# Man Made reef ? for ya



## realspeed (Jul 22, 2009)

On average how long does one need to be in the water before if is considered established? just curious


----------



## X-Shark (Oct 3, 2007)

The longer the better, but I've seen bait fish on them in the first week.



Generally 6mon's to a year.


----------



## WW2 (Sep 28, 2007)

I fished one after 6 months and while it produced it didn't produce nearly as well as it did at a year or year and a half.


----------



## ryanbr (Oct 10, 2007)

General rule years ago was not to touch it for a year. But I have heard of things not producing for a couple of years. If you expected to put it down this year and live off it the same year, good luck. By the way, what was it? Some guys are trying to get away cheap(easy) and it usually doesn't work out so well.

Chris


----------



## JoeZ (Sep 30, 2007)

Life will show within hours in the form of bait fish just stopping by to see what it is.

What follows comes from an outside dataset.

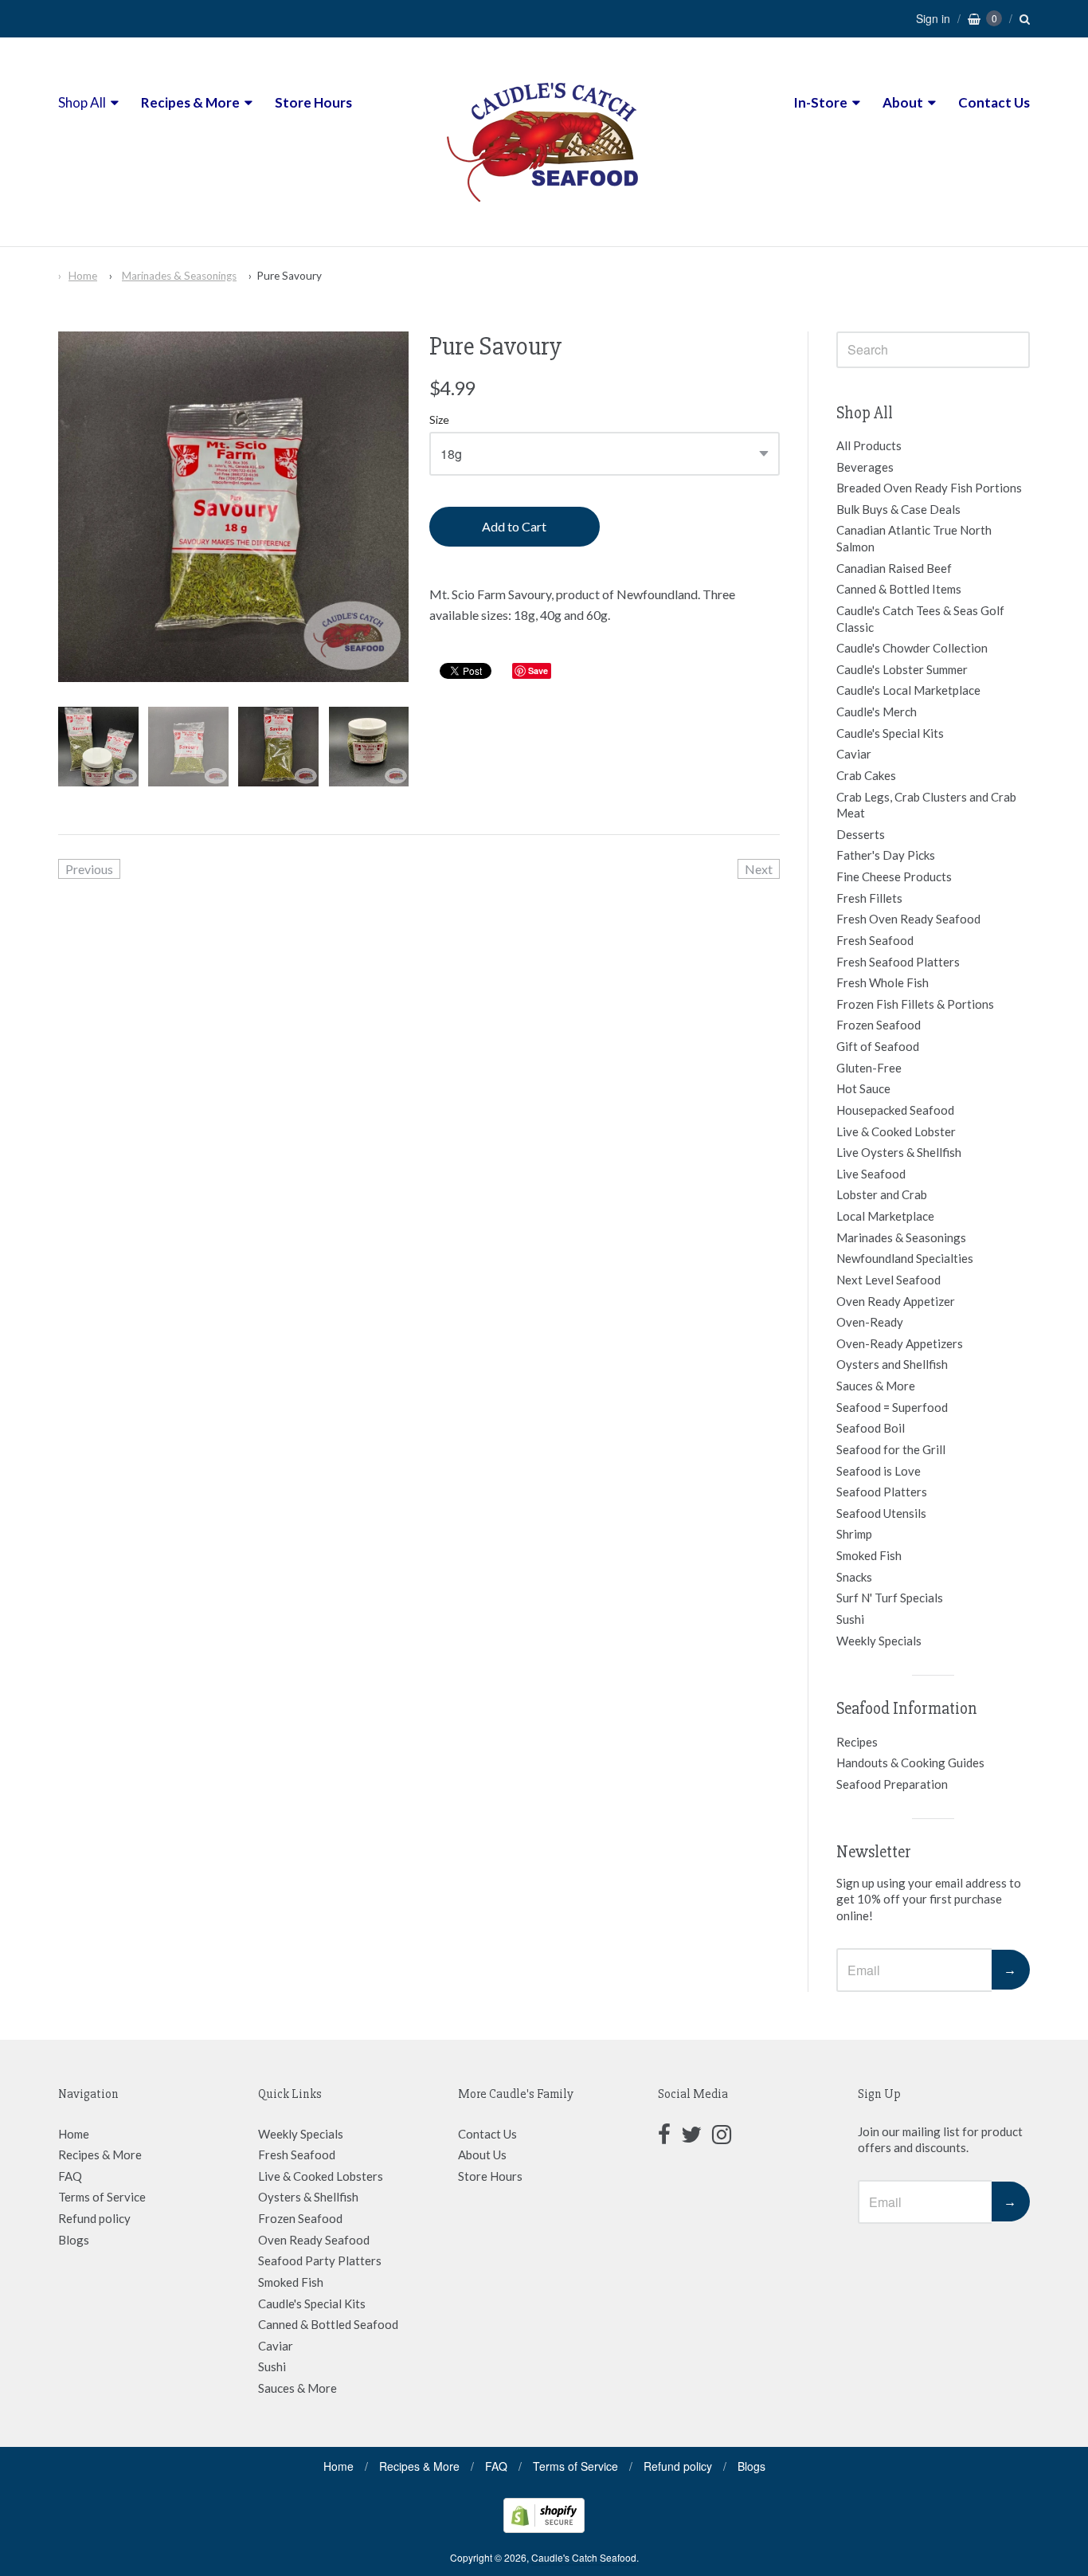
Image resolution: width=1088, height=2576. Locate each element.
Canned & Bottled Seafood (328, 2324)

Real resident life will take about 2-3 months in growth on the structure. That growth keeps the bait there.

4-6 months brings juvenile snapper and grouper to eat some bait. 

6-12 is when you see the bigger fish -- still not jumbos -- move in.

Jumbos, I believe, are raised on a reef. They find it as a juvy, hang there and dominate the other area fish. They are more aggressive, eat more and reproduce more. They come to rule a reef and might share it with one or two other large fish.

Now, they do move from spot to spot within their range (depending on season) but they know where home is.


----------